The mark of the lockdown bears heavily on the text, not least in the nameless narrator’s recounting of “gray days and gray nights, no lovers no family no feasts no flights”. We are, in marked thematic contrast to Zhang’s debut – a retelling of the American West from the perspective of Chinese immigrants – in a dystopian near future in which food is disappearing. Our narrator is a Chinese-American chef lured to work in a colony of the super-rich on an Italian mountainside (referred to by a border guard as “Terra di latte e miele”). After she arrives, “it was the mountain’s private security that held me for hours, taking my passport, my retina scans, the measurements of my face and waist and earlobes, my blood, my phone, my photo”.

 

The Hedgehog Diaries by Sarah Sands

A book about hedgehogs is not the obvious next step for Sarah Sands, the former editor of Radio 4’s flagship news programme Today, and before that editor of the Evening Standard. But then Sands has had a rough time of it lately. In The Hedgehog Diaries, she recounts the death of her father, Noel, the news broken to her by her brother, Kit Hesketh-Harvey, who had to climb through a window of her Norfolk house to do so since she wasn’t answering her phone. Hesketh-Harvey, who was a writer and performer and a great favourite of the King, died not long afterwards of heart failure. Julian Sands, the actor made famous by his role in A Room with a View and the father of her eldest son, Henry, went missing while hiking on a Californian mountain in January this year, not long before Hesketh-Harvey died. The actor’s body was not discovered until June.

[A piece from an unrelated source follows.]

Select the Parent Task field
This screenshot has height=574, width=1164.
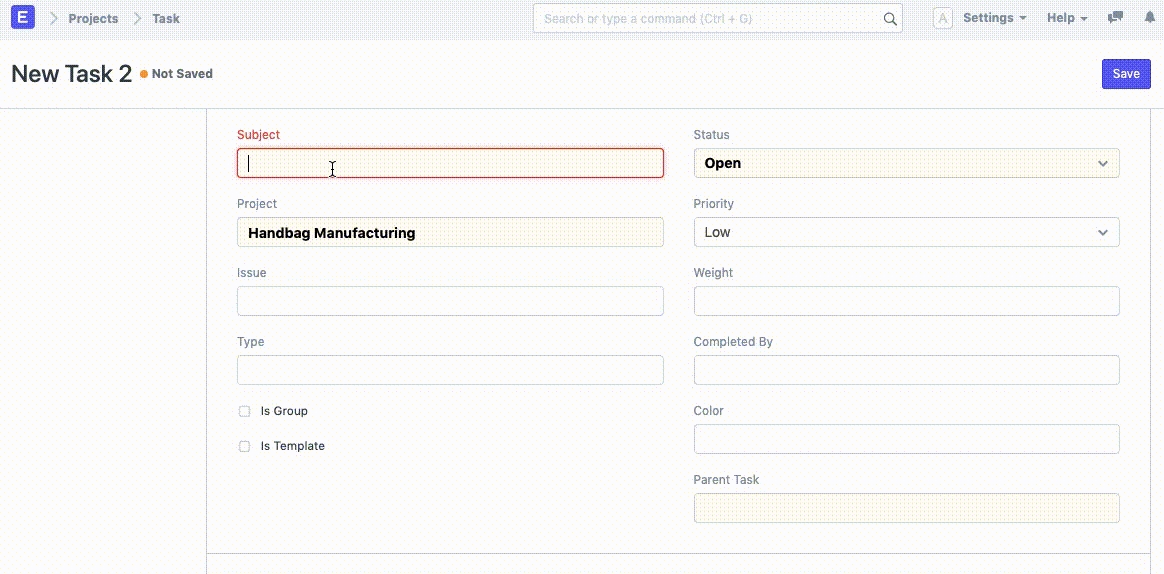pos(906,508)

It might therefore be understandable that Sands has been thinking a great deal about life and death and that she latched on to the poorly hedgehog she and her two-year-old grandson found trapped in the netting by her pond one day.

 

Autumn Reads 2023

Autumn is the perfect time to pick up a new book. It’s when publishing’s so-called Super Thursday occurs – the single day when the highest number of best-selling hardback titles is estimated to hit the shelves.

This year, in the lead up to Christmas, new books from Richard Osman, Stephen King and JK Rowling writing as Robert Galbraith, will appear. There will also be memoirs from Britney Spears, Barbara Streisand and Jada Pinkett Smith. If these aren’t to your taste, here’s our choice of Autumn’s other hottest books.

The Fraud Zadie Smith

Another banger from Willesden’s finest export and possibly the most anticipated novel of the year. This is Zadie Smith’s first attempt at historical fiction, and she has said how much pleasure writing The Fraud gave her: “Every day I sat down at my desk I was happy and laughing to myself and satisfied.” It shows, although her enjoyment is not at the expense of the reader’s.